Copy out the records that follow, leaving every character as it is.

###

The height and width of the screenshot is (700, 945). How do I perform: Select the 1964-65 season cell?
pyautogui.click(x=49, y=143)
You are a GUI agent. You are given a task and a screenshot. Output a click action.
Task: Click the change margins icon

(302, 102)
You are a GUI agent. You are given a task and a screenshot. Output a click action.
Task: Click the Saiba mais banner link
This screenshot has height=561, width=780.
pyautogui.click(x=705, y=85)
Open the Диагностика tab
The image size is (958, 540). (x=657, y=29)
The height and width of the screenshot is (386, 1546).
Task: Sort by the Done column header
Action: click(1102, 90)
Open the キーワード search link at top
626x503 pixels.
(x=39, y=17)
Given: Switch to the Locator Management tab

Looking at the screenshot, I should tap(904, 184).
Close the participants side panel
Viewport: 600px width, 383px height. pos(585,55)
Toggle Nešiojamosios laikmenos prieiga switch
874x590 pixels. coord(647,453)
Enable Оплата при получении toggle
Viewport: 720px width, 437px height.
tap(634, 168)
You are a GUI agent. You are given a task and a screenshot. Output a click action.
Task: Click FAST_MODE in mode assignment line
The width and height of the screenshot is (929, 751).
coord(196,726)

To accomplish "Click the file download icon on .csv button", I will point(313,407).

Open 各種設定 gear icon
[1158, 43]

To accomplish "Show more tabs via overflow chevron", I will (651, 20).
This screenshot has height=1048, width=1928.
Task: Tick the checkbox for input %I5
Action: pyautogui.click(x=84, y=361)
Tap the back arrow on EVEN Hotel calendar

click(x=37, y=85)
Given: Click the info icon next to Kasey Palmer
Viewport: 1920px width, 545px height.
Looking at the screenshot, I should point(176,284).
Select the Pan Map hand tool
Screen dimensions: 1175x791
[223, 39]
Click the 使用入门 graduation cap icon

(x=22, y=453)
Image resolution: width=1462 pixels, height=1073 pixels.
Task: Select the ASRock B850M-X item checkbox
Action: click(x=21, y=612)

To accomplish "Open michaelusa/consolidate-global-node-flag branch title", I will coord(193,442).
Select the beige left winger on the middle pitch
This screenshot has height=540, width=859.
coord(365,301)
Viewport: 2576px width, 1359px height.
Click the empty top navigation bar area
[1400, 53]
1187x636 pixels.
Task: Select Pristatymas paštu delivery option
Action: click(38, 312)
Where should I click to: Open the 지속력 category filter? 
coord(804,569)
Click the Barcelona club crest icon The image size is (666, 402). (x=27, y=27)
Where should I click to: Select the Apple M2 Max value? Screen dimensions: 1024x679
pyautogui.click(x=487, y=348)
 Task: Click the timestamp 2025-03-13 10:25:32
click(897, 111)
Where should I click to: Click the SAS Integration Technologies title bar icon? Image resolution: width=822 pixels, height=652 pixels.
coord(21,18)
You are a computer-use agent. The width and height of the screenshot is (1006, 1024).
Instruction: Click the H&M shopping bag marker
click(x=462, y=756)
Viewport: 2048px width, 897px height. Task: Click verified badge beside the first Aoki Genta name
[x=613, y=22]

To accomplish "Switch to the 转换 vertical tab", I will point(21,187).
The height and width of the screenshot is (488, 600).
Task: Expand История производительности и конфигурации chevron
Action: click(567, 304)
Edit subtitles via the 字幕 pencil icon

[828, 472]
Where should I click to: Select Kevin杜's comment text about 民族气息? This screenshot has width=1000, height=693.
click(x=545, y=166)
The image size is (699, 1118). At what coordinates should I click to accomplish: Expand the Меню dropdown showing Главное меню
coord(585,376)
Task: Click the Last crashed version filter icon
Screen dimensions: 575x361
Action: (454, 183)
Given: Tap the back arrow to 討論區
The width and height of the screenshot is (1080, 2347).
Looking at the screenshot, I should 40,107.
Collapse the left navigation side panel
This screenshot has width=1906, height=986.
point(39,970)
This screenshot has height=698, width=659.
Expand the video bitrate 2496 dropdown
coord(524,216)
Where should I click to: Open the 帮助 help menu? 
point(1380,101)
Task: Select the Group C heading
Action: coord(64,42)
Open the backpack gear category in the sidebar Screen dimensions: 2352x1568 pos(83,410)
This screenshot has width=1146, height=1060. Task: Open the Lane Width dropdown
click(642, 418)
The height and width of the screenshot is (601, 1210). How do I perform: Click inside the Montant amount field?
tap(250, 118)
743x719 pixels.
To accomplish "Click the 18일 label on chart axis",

###

→ Exercise solution:
The height and width of the screenshot is (700, 945). How do I perform: Select the 1964-65 season cell?
pyautogui.click(x=49, y=143)
You are a GUI agent. You are given a task and a screenshot. Output a click action.
Task: Click the change margins icon

(302, 102)
You are a GUI agent. You are given a task and a screenshot. Output a click action.
Task: Click the Saiba mais banner link
This screenshot has height=561, width=780.
pyautogui.click(x=705, y=85)
Open the Диагностика tab
The image size is (958, 540). (x=657, y=29)
The height and width of the screenshot is (386, 1546).
Task: Sort by the Done column header
Action: click(1102, 90)
Open the キーワード search link at top
626x503 pixels.
(x=39, y=17)
Given: Switch to the Locator Management tab

Looking at the screenshot, I should tap(904, 184).
Close the participants side panel
Viewport: 600px width, 383px height. pos(585,55)
Toggle Nešiojamosios laikmenos prieiga switch
874x590 pixels. coord(647,453)
Enable Оплата при получении toggle
Viewport: 720px width, 437px height.
tap(634, 168)
You are a GUI agent. You are given a task and a screenshot. Output a click action.
Task: Click FAST_MODE in mode assignment line
The width and height of the screenshot is (929, 751).
coord(196,726)

To accomplish "Click the file download icon on .csv button", I will point(313,407).

Open 各種設定 gear icon
[1158, 43]

To accomplish "Show more tabs via overflow chevron", I will (651, 20).
This screenshot has height=1048, width=1928.
Task: Tick the checkbox for input %I5
Action: pyautogui.click(x=84, y=361)
Tap the back arrow on EVEN Hotel calendar

click(x=37, y=85)
Given: Click the info icon next to Kasey Palmer
Viewport: 1920px width, 545px height.
Looking at the screenshot, I should point(176,284).
Select the Pan Map hand tool
Screen dimensions: 1175x791
[223, 39]
Click the 使用入门 graduation cap icon

(x=22, y=453)
Image resolution: width=1462 pixels, height=1073 pixels.
Task: Select the ASRock B850M-X item checkbox
Action: click(x=21, y=612)

To accomplish "Open michaelusa/consolidate-global-node-flag branch title", I will coord(193,442).
Select the beige left winger on the middle pitch
This screenshot has height=540, width=859.
coord(365,301)
Viewport: 2576px width, 1359px height.
Click the empty top navigation bar area
[1400, 53]
1187x636 pixels.
Task: Select Pristatymas paštu delivery option
Action: click(38, 312)
Where should I click to: Open the 지속력 category filter? 
coord(804,569)
Click the Barcelona club crest icon The image size is (666, 402). (x=27, y=27)
Where should I click to: Select the Apple M2 Max value? Screen dimensions: 1024x679
pyautogui.click(x=487, y=348)
 Task: Click the timestamp 2025-03-13 10:25:32
click(897, 111)
Where should I click to: Click the SAS Integration Technologies title bar icon? Image resolution: width=822 pixels, height=652 pixels.
coord(21,18)
You are a computer-use agent. The width and height of the screenshot is (1006, 1024).
Instruction: Click the H&M shopping bag marker
click(x=462, y=756)
Viewport: 2048px width, 897px height. Task: Click verified badge beside the first Aoki Genta name
[x=613, y=22]

To accomplish "Switch to the 转换 vertical tab", I will point(21,187).
The height and width of the screenshot is (488, 600).
Task: Expand История производительности и конфигурации chevron
Action: click(567, 304)
Edit subtitles via the 字幕 pencil icon

[828, 472]
Where should I click to: Select Kevin杜's comment text about 民族气息? This screenshot has width=1000, height=693.
click(x=545, y=166)
The image size is (699, 1118). At what coordinates should I click to accomplish: Expand the Меню dropdown showing Главное меню
coord(585,376)
Task: Click the Last crashed version filter icon
Screen dimensions: 575x361
Action: (454, 183)
Given: Tap the back arrow to 討論區
The width and height of the screenshot is (1080, 2347).
Looking at the screenshot, I should 40,107.
Collapse the left navigation side panel
This screenshot has width=1906, height=986.
point(39,970)
This screenshot has height=698, width=659.
Expand the video bitrate 2496 dropdown
coord(524,216)
Where should I click to: Open the 帮助 help menu? 
point(1380,101)
Task: Select the Group C heading
Action: coord(64,42)
Open the backpack gear category in the sidebar Screen dimensions: 2352x1568 pos(83,410)
This screenshot has width=1146, height=1060. Task: Open the Lane Width dropdown
click(642, 418)
The height and width of the screenshot is (601, 1210). How do I perform: Click inside the Montant amount field?
tap(250, 118)
743x719 pixels.
To accomplish "Click the 18일 label on chart axis",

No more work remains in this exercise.